# [Required work]
In the smartphone storage text below, rewrite the passage from "In a moment, we’ll" to "consume several gigabytes.", switching "YouTube tutorials" to "online video guides".

# [Document segment]

============================================================

Choosing a new smartphone is a seductive experience, with the latest handsets promising technologies and features your existing device can’t provide.
And amid the excitement about higher-quality camera lenses and bigger screens, it’s easy to take available device storage for granted.
A 32GB or 64GB hard drive sounds huge, so surely that will be sufficient?
After all, many media files aren’t that big. A 320kbps MP3 typically occupies between 5MB and 10MB.
Filled with false confidence, people spend hundreds of pounds on a brand-new handset. And within months, its available device storage is almost completely full.
In a moment, we’ll consider ways to tackle and improve this without needing to resort to instruction manuals or YouTube tutorials. But firstly, why do devices fill up so quickly?
Losing the space race
There are several contributory factors behind the phenomenon of the crowded smartphone.
To begin with, today’s handsets are powered by complex operating systems which consume several gigabytes.

============================================================

# [Supplied records]
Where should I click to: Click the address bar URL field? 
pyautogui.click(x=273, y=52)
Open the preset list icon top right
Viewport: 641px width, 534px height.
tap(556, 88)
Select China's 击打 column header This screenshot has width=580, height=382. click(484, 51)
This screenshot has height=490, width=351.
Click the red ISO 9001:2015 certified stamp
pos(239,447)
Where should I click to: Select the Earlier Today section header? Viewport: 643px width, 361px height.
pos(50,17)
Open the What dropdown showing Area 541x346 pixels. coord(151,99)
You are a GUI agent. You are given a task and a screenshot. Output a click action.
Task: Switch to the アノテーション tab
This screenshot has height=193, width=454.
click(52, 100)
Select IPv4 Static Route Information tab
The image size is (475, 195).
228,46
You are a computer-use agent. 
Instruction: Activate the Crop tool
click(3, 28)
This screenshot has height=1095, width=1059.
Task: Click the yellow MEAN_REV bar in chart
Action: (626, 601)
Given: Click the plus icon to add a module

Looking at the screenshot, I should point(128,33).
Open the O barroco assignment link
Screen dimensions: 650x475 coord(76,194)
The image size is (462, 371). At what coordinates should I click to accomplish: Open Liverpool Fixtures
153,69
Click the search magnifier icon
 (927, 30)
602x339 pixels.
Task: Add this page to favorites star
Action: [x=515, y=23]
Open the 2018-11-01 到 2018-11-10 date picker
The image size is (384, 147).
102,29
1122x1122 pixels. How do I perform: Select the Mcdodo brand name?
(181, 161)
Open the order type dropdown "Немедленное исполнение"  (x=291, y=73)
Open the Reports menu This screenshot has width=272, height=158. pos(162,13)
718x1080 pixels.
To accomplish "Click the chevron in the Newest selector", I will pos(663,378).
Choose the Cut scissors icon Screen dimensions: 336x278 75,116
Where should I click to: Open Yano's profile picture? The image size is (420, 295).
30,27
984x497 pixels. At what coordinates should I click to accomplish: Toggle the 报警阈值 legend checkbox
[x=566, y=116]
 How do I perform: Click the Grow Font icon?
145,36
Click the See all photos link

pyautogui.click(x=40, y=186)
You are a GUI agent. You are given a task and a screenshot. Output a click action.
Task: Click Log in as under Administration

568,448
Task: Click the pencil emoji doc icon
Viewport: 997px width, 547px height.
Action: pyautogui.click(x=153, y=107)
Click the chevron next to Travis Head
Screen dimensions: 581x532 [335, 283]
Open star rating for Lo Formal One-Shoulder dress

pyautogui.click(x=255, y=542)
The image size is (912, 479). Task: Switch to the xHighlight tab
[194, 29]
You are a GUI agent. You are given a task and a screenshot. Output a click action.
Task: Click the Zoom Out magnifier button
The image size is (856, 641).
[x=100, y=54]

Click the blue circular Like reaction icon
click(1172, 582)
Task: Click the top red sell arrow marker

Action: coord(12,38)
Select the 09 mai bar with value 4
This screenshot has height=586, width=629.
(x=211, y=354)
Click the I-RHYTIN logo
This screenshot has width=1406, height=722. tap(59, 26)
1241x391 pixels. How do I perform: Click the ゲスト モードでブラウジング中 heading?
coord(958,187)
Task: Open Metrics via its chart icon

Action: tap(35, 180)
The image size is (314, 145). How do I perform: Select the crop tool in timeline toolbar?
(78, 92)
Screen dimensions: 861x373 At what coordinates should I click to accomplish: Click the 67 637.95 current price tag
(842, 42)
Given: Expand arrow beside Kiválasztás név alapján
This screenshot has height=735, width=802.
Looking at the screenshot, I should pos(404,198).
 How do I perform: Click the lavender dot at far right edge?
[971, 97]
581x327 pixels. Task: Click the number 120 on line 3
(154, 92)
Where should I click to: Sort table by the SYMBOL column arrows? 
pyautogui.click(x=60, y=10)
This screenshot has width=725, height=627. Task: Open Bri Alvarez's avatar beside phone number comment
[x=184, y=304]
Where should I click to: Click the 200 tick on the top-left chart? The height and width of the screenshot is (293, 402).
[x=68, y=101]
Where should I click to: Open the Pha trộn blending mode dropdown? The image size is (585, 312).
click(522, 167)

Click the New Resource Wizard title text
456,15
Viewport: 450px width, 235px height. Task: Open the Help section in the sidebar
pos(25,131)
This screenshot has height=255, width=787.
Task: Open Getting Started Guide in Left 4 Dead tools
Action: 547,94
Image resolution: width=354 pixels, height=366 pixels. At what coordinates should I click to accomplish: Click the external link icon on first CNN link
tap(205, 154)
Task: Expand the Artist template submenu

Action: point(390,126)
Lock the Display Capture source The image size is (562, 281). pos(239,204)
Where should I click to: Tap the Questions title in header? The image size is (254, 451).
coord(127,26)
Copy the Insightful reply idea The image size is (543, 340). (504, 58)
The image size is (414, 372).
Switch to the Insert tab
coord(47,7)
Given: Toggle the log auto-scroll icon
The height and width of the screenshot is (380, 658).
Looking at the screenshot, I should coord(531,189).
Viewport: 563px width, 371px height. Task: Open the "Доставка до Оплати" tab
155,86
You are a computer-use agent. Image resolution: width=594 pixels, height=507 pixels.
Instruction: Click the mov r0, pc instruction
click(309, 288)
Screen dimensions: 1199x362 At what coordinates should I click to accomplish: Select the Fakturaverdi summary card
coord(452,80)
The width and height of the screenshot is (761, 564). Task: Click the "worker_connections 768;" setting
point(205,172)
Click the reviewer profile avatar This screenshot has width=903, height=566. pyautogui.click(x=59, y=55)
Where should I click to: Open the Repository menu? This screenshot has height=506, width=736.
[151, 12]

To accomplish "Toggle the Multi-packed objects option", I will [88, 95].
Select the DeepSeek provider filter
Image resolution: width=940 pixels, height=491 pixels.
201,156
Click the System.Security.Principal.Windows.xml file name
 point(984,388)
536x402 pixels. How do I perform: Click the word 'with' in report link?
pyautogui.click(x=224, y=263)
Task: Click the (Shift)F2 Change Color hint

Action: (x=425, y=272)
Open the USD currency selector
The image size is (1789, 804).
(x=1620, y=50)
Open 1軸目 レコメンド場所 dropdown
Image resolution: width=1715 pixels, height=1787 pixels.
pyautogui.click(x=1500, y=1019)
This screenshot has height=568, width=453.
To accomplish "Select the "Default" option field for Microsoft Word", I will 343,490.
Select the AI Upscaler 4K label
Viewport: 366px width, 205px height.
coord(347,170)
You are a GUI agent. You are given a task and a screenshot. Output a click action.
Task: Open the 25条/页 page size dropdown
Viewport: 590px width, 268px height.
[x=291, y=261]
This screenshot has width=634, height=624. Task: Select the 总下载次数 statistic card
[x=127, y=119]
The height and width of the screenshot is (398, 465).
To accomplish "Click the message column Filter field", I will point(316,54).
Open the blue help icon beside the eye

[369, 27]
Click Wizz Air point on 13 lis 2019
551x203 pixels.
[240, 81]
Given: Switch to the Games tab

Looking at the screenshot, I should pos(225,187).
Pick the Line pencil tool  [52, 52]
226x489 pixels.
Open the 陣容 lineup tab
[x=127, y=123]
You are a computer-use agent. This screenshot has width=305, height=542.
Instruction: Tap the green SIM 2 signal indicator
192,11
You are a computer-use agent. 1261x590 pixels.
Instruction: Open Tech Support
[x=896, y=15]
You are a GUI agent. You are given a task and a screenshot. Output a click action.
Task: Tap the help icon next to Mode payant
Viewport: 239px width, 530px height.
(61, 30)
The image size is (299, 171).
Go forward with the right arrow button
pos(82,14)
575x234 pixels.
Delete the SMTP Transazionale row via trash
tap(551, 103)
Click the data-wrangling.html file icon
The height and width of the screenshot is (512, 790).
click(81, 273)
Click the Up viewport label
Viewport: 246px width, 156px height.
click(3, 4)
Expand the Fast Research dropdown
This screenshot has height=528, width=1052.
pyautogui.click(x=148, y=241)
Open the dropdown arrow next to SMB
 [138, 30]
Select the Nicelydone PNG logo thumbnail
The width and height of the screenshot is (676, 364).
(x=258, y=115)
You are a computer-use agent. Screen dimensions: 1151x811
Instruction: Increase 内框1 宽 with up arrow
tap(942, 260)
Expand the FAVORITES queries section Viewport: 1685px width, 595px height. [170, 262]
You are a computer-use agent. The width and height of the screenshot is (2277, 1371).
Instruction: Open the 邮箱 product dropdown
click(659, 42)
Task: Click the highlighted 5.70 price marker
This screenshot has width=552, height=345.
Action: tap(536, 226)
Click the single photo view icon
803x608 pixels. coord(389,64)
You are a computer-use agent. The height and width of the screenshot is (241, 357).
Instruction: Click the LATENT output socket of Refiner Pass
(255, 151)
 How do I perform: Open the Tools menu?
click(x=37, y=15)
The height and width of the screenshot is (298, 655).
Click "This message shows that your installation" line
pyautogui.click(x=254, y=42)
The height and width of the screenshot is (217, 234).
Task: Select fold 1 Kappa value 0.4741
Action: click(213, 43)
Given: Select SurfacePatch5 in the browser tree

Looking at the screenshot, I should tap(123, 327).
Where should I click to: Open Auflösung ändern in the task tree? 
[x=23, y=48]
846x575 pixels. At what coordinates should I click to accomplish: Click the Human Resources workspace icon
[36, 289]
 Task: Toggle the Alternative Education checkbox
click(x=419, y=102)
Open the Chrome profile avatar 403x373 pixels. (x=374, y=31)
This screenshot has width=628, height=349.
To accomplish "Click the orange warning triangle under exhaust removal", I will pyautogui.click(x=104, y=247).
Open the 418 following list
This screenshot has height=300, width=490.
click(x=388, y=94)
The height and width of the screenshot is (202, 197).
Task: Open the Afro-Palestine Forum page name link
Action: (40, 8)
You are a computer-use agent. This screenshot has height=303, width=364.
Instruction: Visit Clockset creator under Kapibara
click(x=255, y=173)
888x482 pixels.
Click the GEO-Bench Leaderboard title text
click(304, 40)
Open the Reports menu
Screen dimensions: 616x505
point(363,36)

============================================================

# [Task answer]
In a moment, we’ll consider ways to tackle and improve this without needing to resort to instruction manuals or online video guides. But firstly, why do devices fill up so quickly?
Losing the space race
There are several contributory factors behind the phenomenon of the crowded smartphone.
To begin with, today’s handsets are powered by complex operating systems which consume several gigabytes.